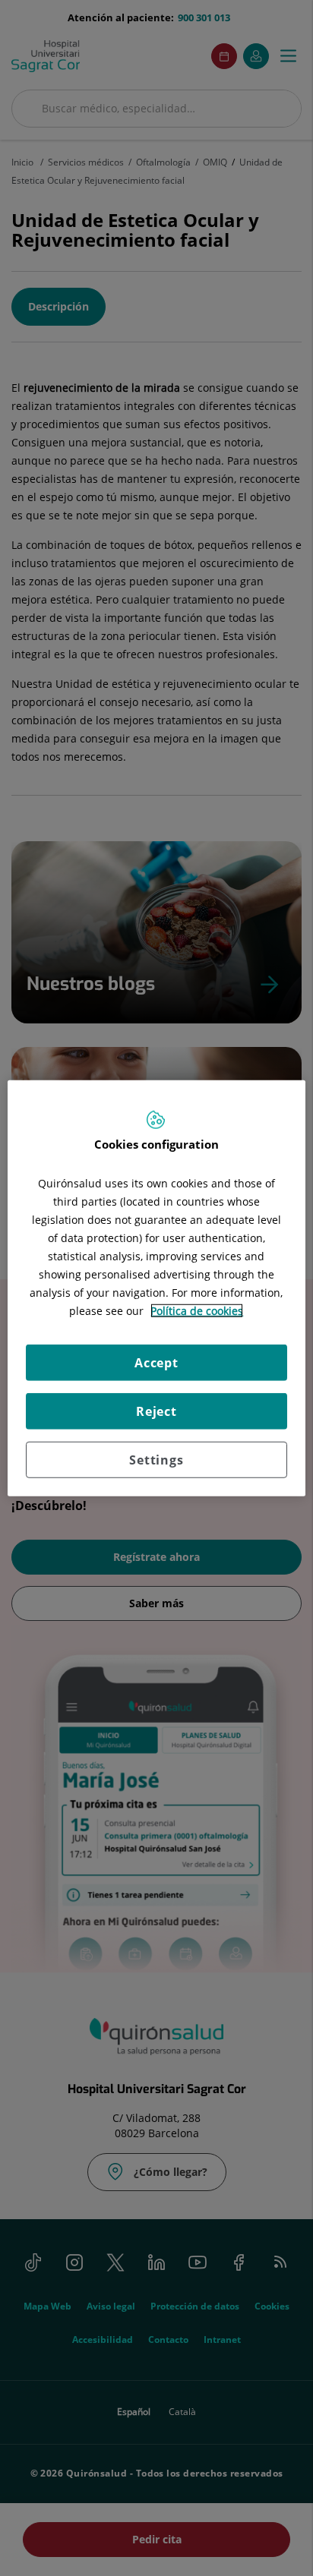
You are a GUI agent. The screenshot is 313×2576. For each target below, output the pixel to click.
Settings (156, 1460)
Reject (156, 1411)
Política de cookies (196, 1311)
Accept (156, 1362)
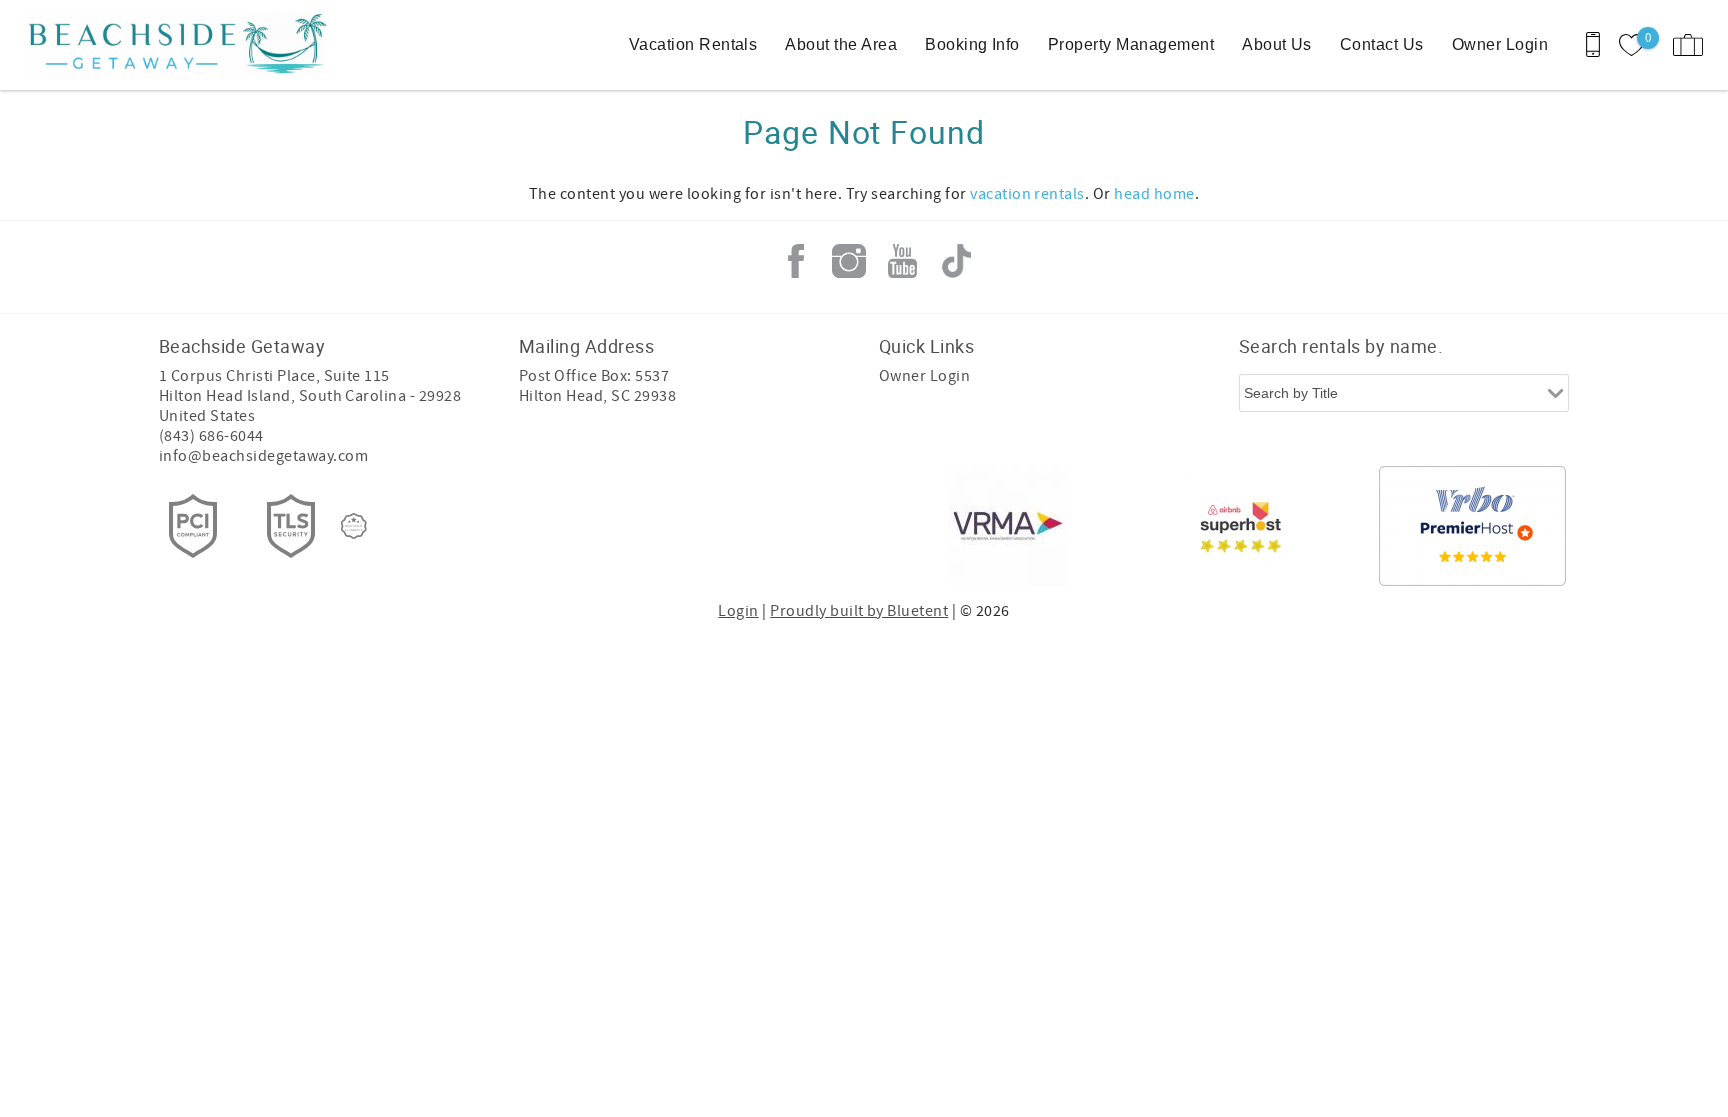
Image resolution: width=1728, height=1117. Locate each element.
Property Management (1131, 44)
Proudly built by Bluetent (859, 611)
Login (738, 611)
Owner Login (1500, 44)
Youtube (903, 261)
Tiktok (956, 261)
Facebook (796, 261)
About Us (1277, 44)
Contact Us (1382, 44)
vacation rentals (1027, 194)
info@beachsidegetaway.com (263, 456)
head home (1154, 194)
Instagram (849, 261)
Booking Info (972, 44)
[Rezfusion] (354, 526)
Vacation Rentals (693, 44)
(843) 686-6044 (211, 436)
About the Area (841, 44)
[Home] (152, 45)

######

- _Task directions_
From the line with "Proudly built by Bluetent (859, 611)" to the end of the listing above, set down every line exactly as it appears, both ends included.

- _Response_
Proudly built by Bluetent (859, 611)
Login (738, 611)
Owner Login (1500, 44)
Youtube (903, 261)
Tiktok (956, 261)
Facebook (796, 261)
About Us (1277, 44)
Contact Us (1382, 44)
vacation rentals (1027, 194)
info@beachsidegetaway.com (263, 456)
head home (1154, 194)
Instagram (849, 261)
Booking Info (972, 44)
[Rezfusion] (354, 526)
Vacation Rentals (693, 44)
(843) 686-6044 (211, 436)
About the Area (841, 44)
[Home] (152, 45)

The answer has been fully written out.